12 July 2012 - This no longer appears to be working for myself and others. Apple appear to be rejecting requests from people behind a proxy.

Imagine my dismay! How could Apple not allow such a basic function?! Fear not, you are a few simple Terminal commands away from using the Lion Recovery HD feature from behind your proxy.

Fire up the machine holding down the Option key (or using CMD+R). Select your Lion Recovery HD and wait a few seconds. You will be presented with your restore options. If at this point you go ahead and select the Reinstall option, it will fail to contact the Apple Servers and suggest you contact Apple Care.

Nonsense I thought – I’m simply missing the proxy information on my connection to the internet!
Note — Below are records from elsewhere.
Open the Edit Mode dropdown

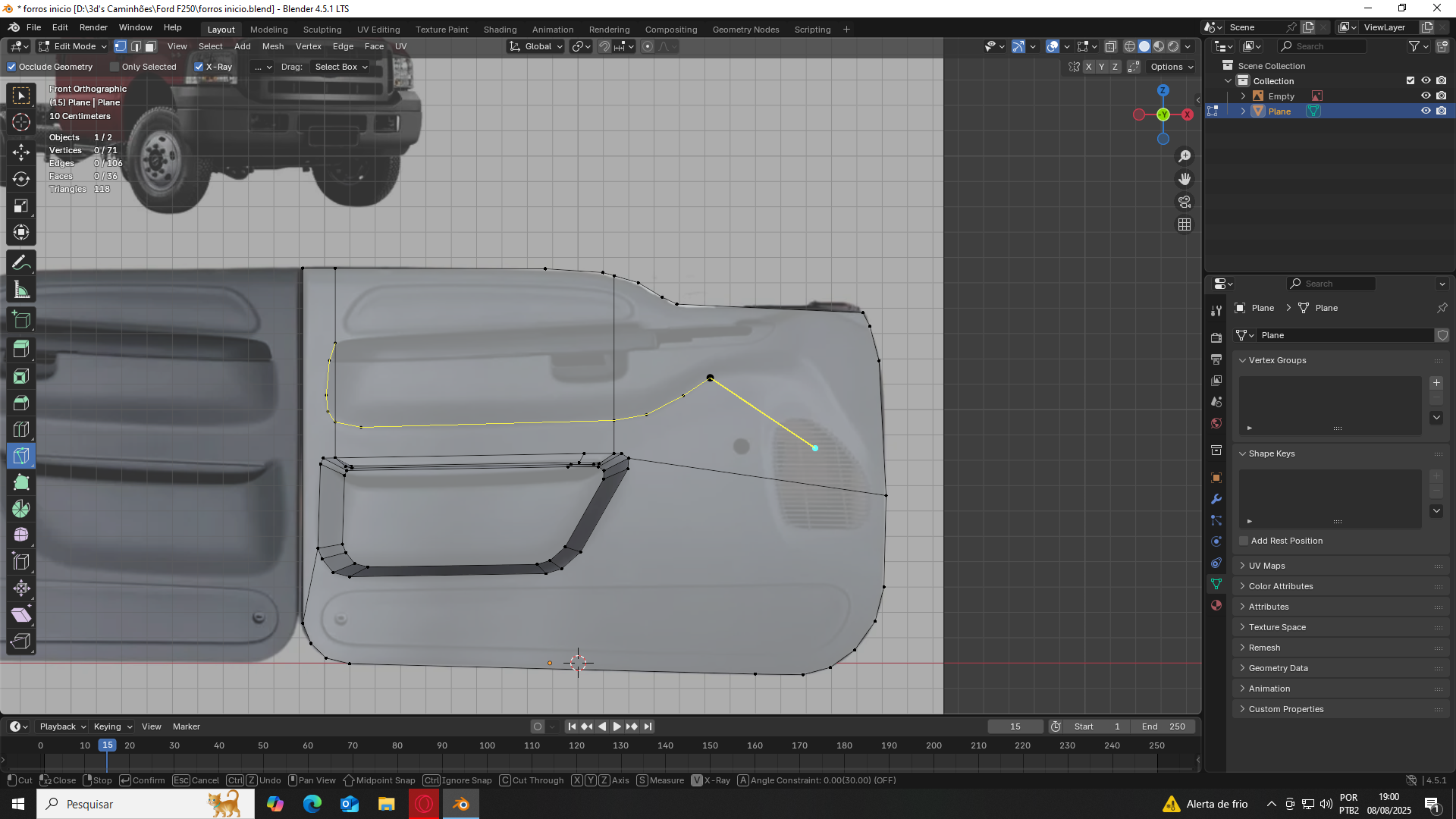(x=74, y=46)
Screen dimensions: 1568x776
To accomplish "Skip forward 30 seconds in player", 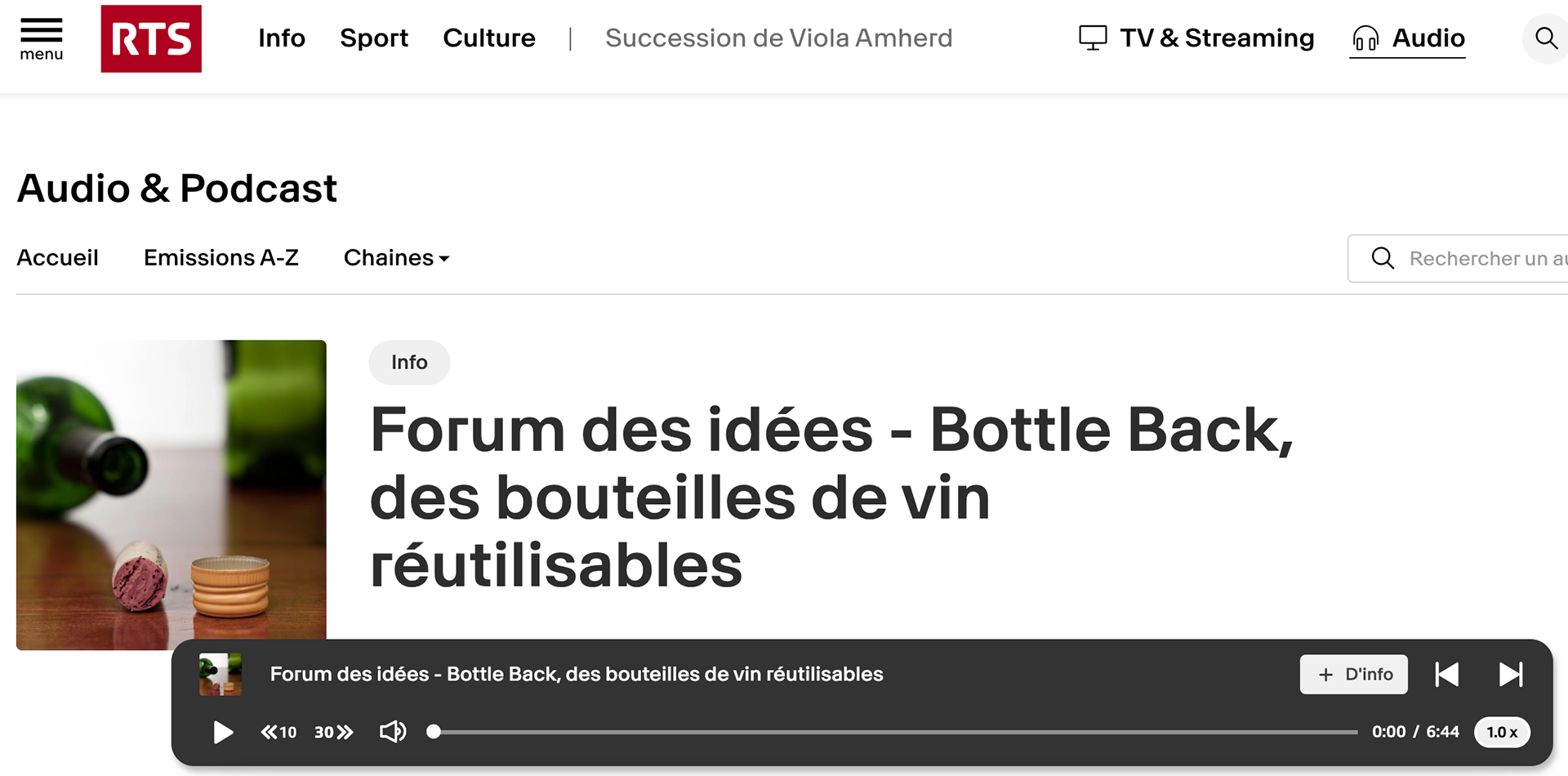I will pos(333,732).
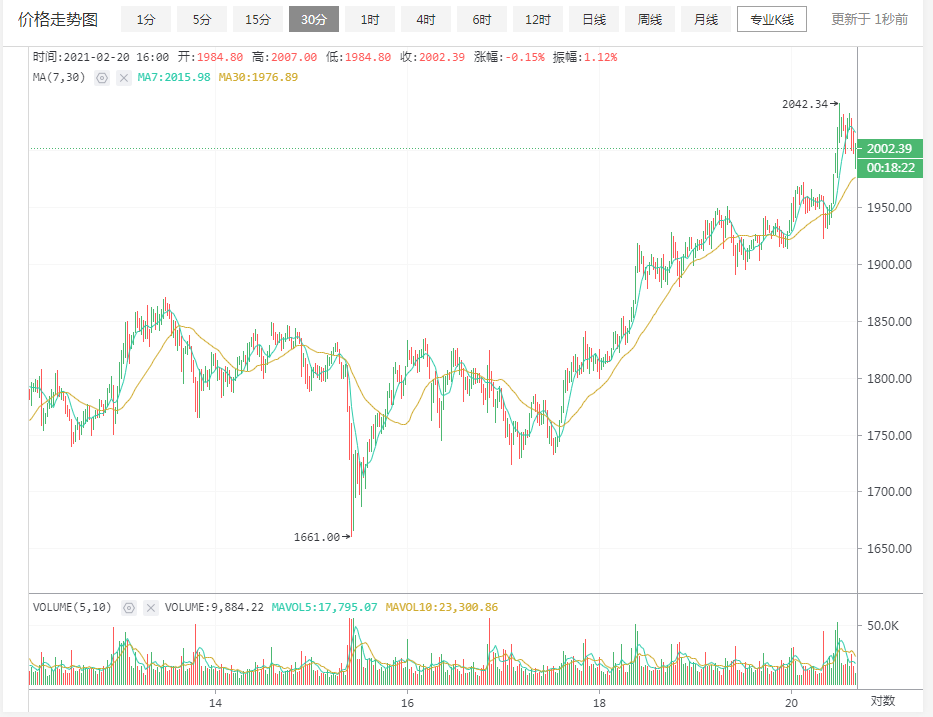Open the 月线 monthly chart

point(706,19)
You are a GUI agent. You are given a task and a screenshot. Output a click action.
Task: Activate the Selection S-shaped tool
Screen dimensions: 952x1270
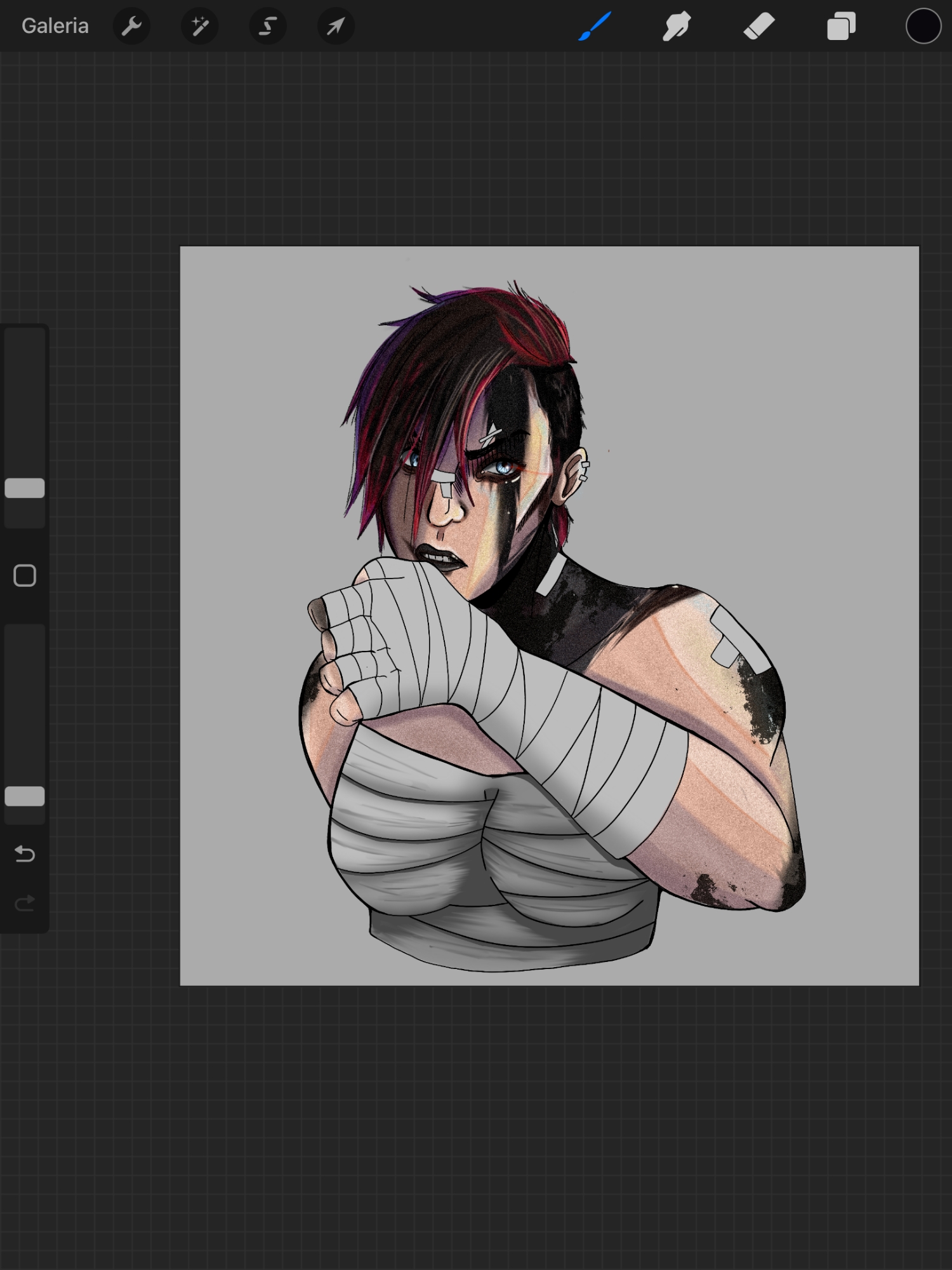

Only there’s no place you can enter the information via GUI. Even if you open up Safari, the Proxies button in Preferences > Advanced does nothing. I wasn’t prepared to accept that there was no way around this.

Open up Terminal and you can configure the proxy that way using ‘networksetup’. You can assign the proxy to whichever method you are using to connect to the internet (in this example I’m using the Wi-Fi connection):

networksetup -setautoproxyurl Wi-Fi http://your.proxy.url/proxy.pac

What do you know, it then works!

There are a host of other options you can use too. For example, if your enterprise does not use a proxy.pac then you can specify the web proxy alone. For example:

networksetup -setwebproxy Wi-Fi proxy.domain.url 80 off

This sets just the http proxy for the Wi-Fi connection. The proxy url and port number used, and sets the authentication as ‘off’ as our proxy doesn’t use authentication.

For all of the man pages, use:

man networksetup

To see all of the names used for the network service, use:

networksetup -listallnetworkservices

At the current point in time, I can’t see a way of using proxies for the Internet Recovery method (CMD+Option+R). I got error -2003F. So if you need to install Lion this way, you will have to do so from an Internet Connection which doesn’t use a proxy.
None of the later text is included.